- **Problem requirements**: Among the entries below, one stretch runs from the line that contains "[Sebar ini] (309, 316)" through the line that contains "Wali Kota Bukittinggi". Repeat that stretch exactly, ends included, and only that.

*** Material provided ***

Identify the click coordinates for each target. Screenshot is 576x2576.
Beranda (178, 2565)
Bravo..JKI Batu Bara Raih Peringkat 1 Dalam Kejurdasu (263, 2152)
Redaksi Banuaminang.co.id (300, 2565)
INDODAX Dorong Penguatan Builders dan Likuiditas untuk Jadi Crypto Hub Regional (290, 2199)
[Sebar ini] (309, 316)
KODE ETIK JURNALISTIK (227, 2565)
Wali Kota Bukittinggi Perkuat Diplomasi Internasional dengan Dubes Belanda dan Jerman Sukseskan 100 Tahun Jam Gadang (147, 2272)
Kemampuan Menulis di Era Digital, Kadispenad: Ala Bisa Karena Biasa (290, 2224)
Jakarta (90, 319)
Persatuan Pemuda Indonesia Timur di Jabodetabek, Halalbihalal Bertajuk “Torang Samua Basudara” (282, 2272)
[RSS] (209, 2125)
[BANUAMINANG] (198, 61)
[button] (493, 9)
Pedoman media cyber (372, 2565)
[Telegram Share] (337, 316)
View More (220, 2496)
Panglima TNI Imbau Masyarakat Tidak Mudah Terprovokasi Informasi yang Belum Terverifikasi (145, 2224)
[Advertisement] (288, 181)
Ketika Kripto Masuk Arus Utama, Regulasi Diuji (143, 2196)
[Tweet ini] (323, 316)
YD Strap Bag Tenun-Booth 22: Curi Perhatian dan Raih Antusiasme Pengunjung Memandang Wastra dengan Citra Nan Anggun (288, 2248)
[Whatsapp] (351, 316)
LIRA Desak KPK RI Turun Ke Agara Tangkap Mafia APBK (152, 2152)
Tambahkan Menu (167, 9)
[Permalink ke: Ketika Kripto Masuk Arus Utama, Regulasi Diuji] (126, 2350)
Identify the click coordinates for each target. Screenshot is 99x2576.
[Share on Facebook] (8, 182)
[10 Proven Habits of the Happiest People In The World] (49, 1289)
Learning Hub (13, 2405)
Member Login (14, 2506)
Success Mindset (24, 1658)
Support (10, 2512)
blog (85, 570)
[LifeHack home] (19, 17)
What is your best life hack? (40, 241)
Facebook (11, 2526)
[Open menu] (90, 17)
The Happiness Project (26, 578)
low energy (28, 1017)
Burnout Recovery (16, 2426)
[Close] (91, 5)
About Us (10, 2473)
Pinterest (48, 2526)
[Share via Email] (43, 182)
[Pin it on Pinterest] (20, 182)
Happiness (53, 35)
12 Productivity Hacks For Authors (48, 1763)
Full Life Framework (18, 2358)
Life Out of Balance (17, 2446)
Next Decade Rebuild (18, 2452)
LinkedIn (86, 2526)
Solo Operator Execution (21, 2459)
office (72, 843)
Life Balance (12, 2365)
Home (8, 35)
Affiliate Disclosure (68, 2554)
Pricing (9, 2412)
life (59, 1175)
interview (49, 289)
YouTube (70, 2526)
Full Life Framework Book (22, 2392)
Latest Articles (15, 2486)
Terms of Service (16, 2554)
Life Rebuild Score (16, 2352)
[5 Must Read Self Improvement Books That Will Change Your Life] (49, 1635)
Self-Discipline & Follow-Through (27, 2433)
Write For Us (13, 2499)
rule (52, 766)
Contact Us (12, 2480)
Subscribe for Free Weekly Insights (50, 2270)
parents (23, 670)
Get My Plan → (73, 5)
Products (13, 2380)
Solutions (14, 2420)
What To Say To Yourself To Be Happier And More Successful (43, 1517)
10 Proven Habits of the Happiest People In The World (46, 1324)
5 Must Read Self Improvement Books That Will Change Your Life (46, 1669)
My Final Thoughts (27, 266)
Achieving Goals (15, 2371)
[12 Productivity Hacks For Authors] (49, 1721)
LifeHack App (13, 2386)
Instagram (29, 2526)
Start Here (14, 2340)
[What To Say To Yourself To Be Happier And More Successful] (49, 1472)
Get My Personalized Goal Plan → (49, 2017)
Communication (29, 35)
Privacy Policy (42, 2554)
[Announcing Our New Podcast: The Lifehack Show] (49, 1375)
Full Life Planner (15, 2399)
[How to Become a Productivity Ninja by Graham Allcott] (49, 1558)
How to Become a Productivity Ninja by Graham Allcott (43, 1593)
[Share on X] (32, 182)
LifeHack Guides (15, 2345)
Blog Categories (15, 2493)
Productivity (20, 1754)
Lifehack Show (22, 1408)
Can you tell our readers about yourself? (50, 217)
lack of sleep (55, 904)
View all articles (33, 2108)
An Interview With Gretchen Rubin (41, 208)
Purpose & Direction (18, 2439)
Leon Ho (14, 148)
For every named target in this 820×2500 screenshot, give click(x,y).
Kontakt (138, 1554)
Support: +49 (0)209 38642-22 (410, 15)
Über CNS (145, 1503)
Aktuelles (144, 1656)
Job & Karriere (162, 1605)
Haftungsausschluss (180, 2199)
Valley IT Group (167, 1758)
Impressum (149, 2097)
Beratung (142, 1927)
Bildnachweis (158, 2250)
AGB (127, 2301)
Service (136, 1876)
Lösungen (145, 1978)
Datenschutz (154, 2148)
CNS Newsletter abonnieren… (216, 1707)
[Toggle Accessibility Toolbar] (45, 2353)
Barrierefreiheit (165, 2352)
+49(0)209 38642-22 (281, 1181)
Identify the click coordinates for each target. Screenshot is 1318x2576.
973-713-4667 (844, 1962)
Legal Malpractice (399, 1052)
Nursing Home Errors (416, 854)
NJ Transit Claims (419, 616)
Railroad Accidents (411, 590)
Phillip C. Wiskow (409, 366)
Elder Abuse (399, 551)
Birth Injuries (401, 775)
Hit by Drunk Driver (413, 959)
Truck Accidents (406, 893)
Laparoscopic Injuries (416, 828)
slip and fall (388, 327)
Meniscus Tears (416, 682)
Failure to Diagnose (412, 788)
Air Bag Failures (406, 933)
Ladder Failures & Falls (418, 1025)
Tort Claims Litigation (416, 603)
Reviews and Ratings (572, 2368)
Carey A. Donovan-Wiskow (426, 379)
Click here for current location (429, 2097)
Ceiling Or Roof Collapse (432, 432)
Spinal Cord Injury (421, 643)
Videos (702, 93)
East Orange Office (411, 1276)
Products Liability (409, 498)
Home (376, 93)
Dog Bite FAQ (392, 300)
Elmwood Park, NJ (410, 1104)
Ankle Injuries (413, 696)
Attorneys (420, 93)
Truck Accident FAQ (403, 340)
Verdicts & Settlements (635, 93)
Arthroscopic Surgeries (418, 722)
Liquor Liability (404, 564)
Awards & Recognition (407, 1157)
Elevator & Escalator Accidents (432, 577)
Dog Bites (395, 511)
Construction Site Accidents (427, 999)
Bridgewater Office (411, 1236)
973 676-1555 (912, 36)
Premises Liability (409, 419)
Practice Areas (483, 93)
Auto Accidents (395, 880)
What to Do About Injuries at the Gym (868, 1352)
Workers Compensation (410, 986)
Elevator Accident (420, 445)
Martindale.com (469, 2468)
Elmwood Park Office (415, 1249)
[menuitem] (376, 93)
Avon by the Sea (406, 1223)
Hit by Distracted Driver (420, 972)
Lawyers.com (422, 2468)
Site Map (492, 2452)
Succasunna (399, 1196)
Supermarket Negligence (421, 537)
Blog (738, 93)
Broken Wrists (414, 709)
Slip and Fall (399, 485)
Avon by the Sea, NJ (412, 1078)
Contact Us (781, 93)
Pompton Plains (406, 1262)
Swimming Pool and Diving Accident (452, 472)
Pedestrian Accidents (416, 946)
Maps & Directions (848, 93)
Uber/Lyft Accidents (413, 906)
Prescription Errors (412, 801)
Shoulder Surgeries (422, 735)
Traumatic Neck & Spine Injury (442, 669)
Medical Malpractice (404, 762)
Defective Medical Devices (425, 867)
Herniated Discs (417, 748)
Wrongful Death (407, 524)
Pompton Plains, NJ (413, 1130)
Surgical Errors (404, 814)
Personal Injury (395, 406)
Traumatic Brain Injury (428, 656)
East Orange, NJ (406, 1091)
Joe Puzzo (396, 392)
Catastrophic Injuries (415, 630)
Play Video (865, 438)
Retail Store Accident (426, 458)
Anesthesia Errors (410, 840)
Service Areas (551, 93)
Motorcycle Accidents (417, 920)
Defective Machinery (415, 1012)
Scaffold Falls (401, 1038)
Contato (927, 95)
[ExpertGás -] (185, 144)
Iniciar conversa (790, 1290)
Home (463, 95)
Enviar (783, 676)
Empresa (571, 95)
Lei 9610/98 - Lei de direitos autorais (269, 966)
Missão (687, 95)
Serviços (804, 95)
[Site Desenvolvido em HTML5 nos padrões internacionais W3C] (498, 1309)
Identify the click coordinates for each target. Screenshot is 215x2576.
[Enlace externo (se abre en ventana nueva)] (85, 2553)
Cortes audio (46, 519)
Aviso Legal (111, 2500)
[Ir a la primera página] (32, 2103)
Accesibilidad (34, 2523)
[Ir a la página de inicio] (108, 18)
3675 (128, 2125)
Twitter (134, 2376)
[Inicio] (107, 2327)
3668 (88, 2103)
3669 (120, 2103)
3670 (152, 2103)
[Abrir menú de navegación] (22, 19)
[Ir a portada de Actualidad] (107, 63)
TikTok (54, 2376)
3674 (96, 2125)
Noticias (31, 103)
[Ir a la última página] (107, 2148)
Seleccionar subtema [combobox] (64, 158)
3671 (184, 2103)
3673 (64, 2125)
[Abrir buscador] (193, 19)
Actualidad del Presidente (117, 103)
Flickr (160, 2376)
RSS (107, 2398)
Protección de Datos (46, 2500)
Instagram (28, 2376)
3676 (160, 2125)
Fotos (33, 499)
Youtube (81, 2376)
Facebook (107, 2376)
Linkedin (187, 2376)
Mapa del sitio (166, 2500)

***

- **Answer space**:
[Sebar ini] (309, 316)
KODE ETIK JURNALISTIK (227, 2565)
Wali Kota Bukittinggi Perkuat Diplomasi Internasional dengan Dubes Belanda dan Jerman Sukseskan 100 Tahun Jam Gadang (147, 2272)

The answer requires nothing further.